Fusion
* Combining light nuclei: Fusion reactions involve the combining of two or more light atomic nuclei, typically isotopes of hydrogen (deuterium and tritium), to form a heavier nucleus.
* Mass defect and energy release: In fusion, the total mass of the product nucleus is slightly less than the combined mass of the original nuclei. This difference in mass, known as the "mass defect," is converted into a tremendous amount of energy according to Einstein's famous equation E=mc².
* Example: In the fusion of deuterium and tritium, the mass defect results in the release of a neutron and a large amount of energy.
Fission
* Splitting heavy nuclei: Fission reactions involve the splitting of a heavy atomic nucleus, such as uranium-235, into two or more lighter nuclei.
* Mass defect and energy release: Similar to fusion, fission also results in a mass defect, where the total mass of the fission products is slightly less than the mass of the original nucleus. This mass defect is converted into energy.

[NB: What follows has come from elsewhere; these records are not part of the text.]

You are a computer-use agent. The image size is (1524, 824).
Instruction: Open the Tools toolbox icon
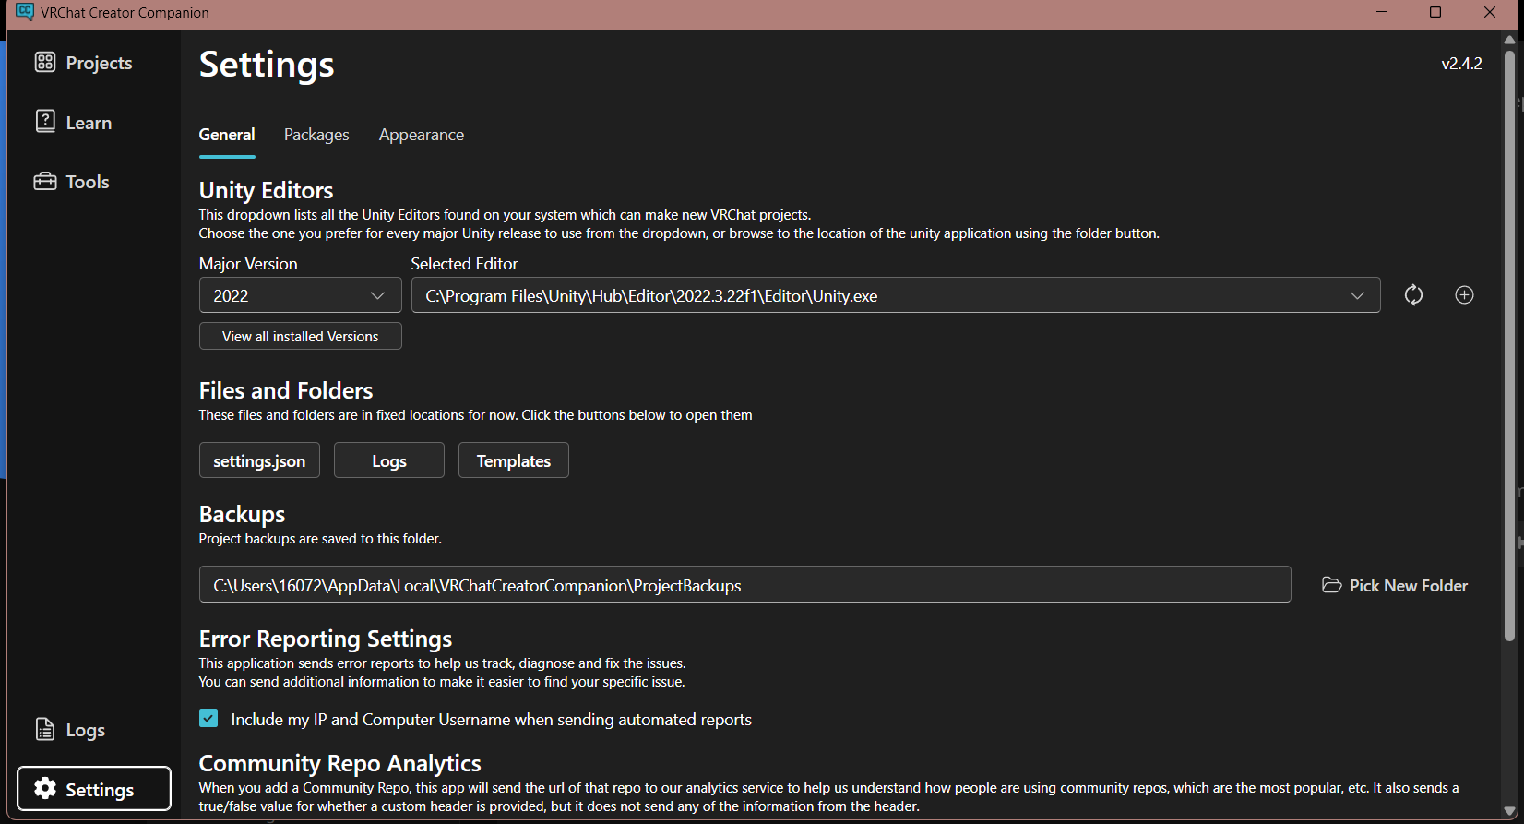pyautogui.click(x=45, y=182)
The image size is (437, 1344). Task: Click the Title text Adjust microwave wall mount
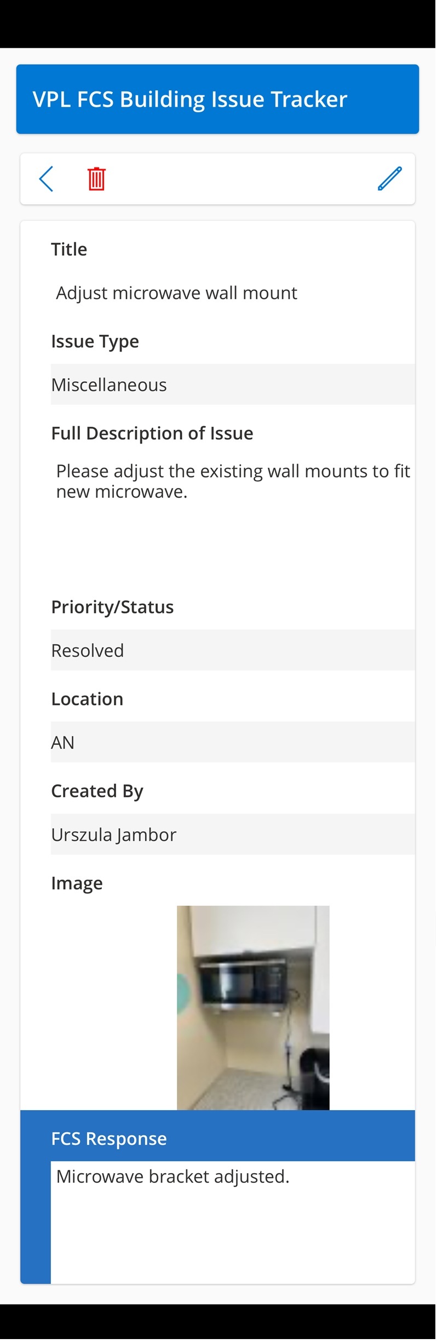(176, 294)
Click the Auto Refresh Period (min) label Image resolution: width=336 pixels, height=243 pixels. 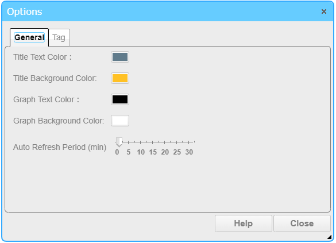tap(60, 147)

* Example: When uranium-235 absorbs a neutron, it can undergo fission, releasing energy, fission products (like barium and krypton), and additional neutrons.
Key Differences in Mass:
* Fusion: The final nucleus in a fusion reaction has *less* mass than the original nuclei combined.
* Fission: The fission products have *less* mass than the original nucleus.
In summary:
Both fusion and fission reactions involve a loss of mass, which is converted into energy. However, the starting materials and the resulting products are significantly different. Fusion combines lighter nuclei to form heavier ones, while fission splits heavier nuclei into lighter ones.